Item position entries
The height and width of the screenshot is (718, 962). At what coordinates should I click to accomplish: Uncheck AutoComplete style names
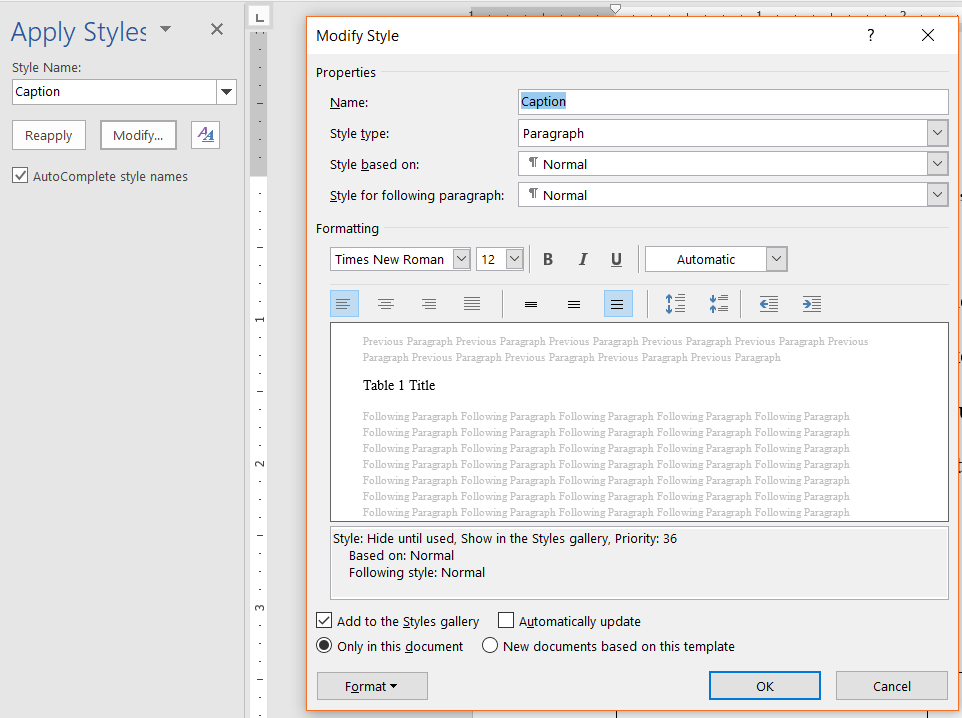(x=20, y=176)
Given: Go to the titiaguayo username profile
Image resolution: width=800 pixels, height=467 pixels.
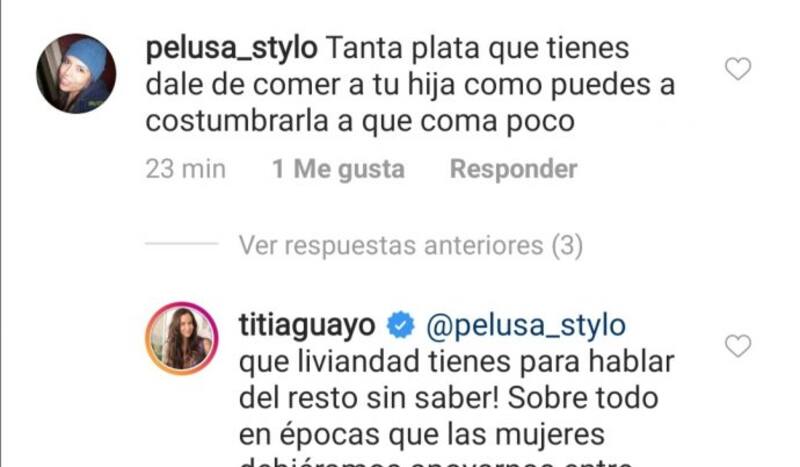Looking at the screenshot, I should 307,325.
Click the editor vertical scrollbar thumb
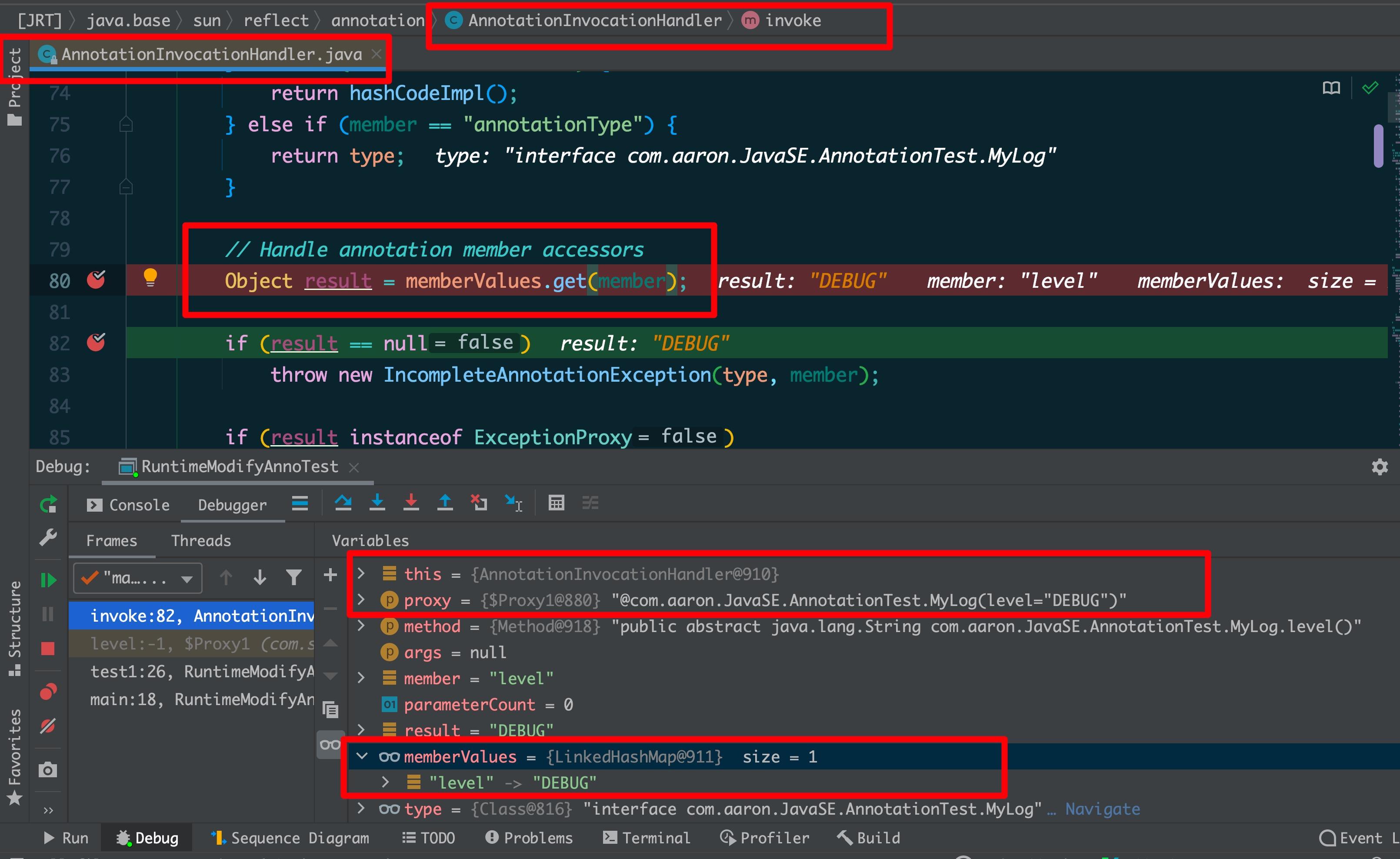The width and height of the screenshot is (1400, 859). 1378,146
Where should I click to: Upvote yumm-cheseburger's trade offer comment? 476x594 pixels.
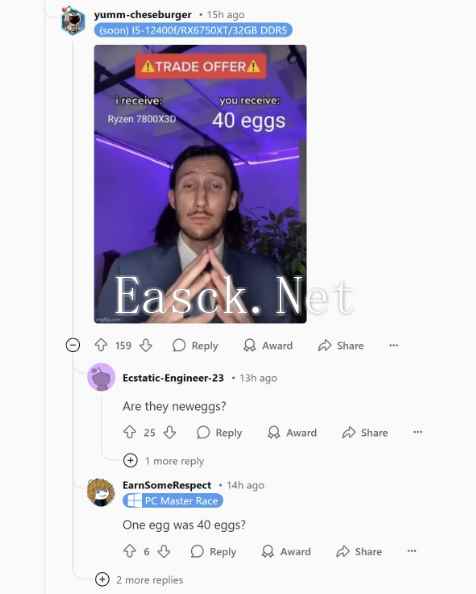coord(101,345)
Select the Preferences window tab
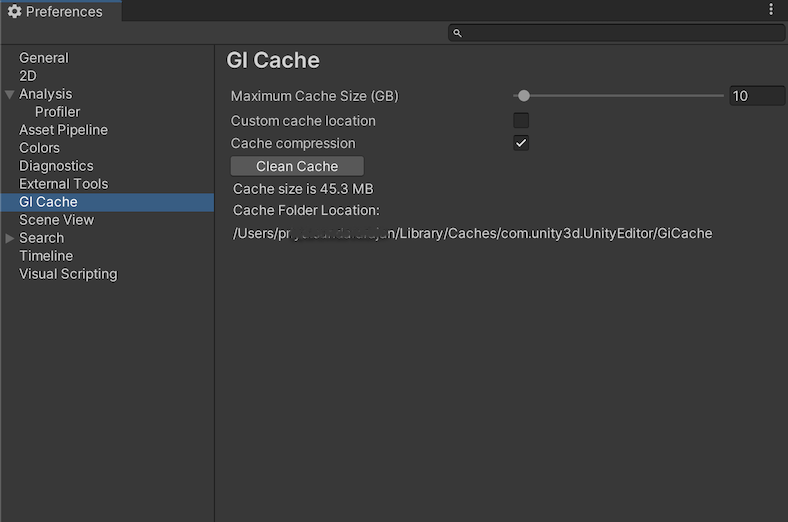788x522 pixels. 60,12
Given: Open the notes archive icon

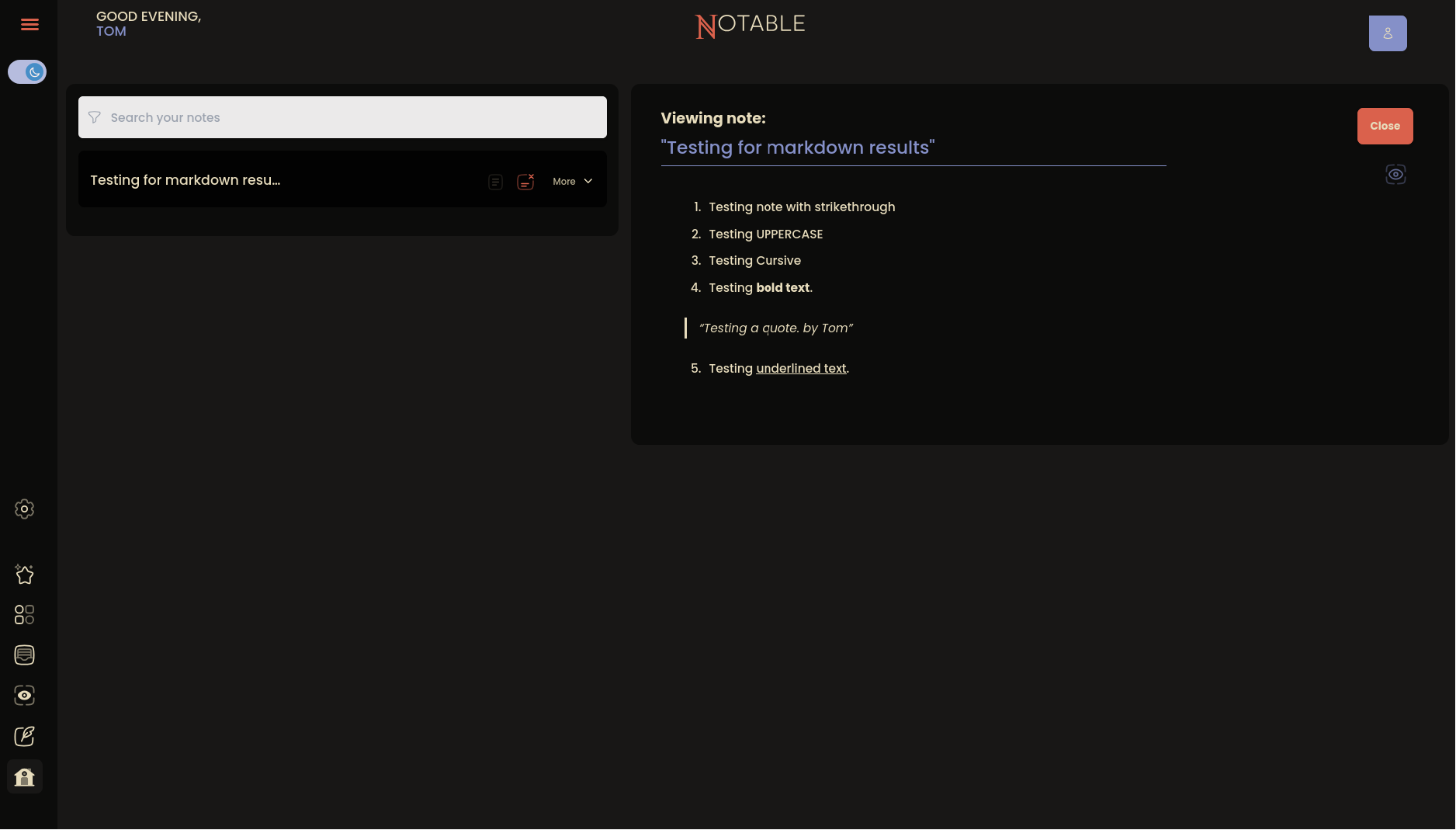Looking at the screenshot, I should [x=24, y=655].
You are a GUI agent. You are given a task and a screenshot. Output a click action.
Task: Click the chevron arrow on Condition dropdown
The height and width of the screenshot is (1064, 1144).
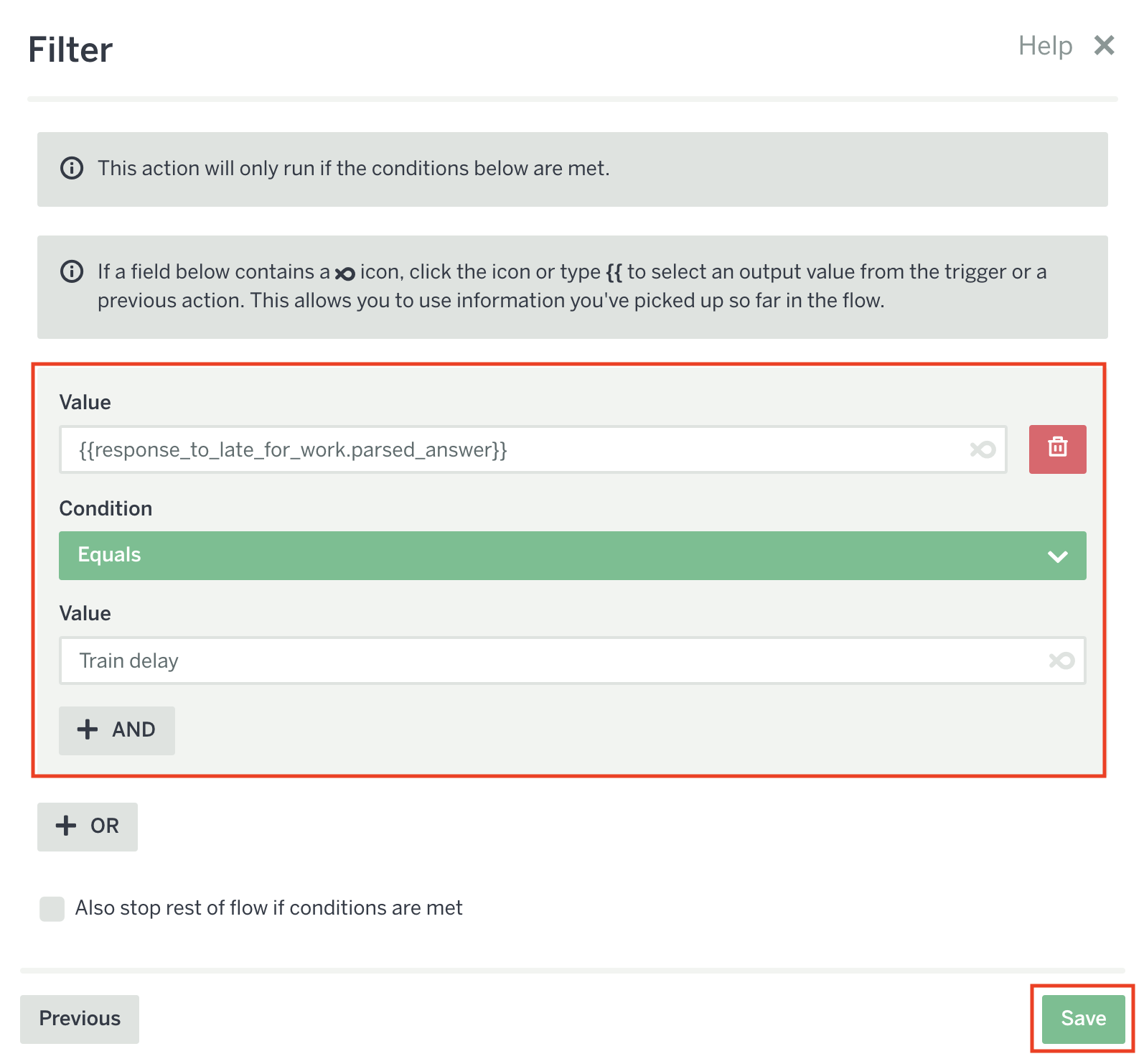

INSTRUCTIONS FOR THE TASK:
Swap "dropdown" for "drop-down list" everywhere it appears in the data, and reproduce the data with no other changes. Omit the pictures from your answer.

THE RESPONSE:
The height and width of the screenshot is (718, 962). At what coordinates should I click to accomplish: Uncheck AutoComplete style names
(x=20, y=176)
Given: Go to the titiaguayo username profile
Image resolution: width=800 pixels, height=467 pixels.
Looking at the screenshot, I should 307,325.
Click the editor vertical scrollbar thumb
The width and height of the screenshot is (1400, 859). 1378,146
Where should I click to: Upvote yumm-cheseburger's trade offer comment? 476x594 pixels.
coord(101,345)
Select the Preferences window tab
788x522 pixels. 60,12
Given: Open the notes archive icon

Looking at the screenshot, I should [x=24, y=655].
You are a GUI agent. You are given a task and a screenshot. Output a click action.
Task: Click the chevron arrow on Condition drop-down list
The height and width of the screenshot is (1064, 1144).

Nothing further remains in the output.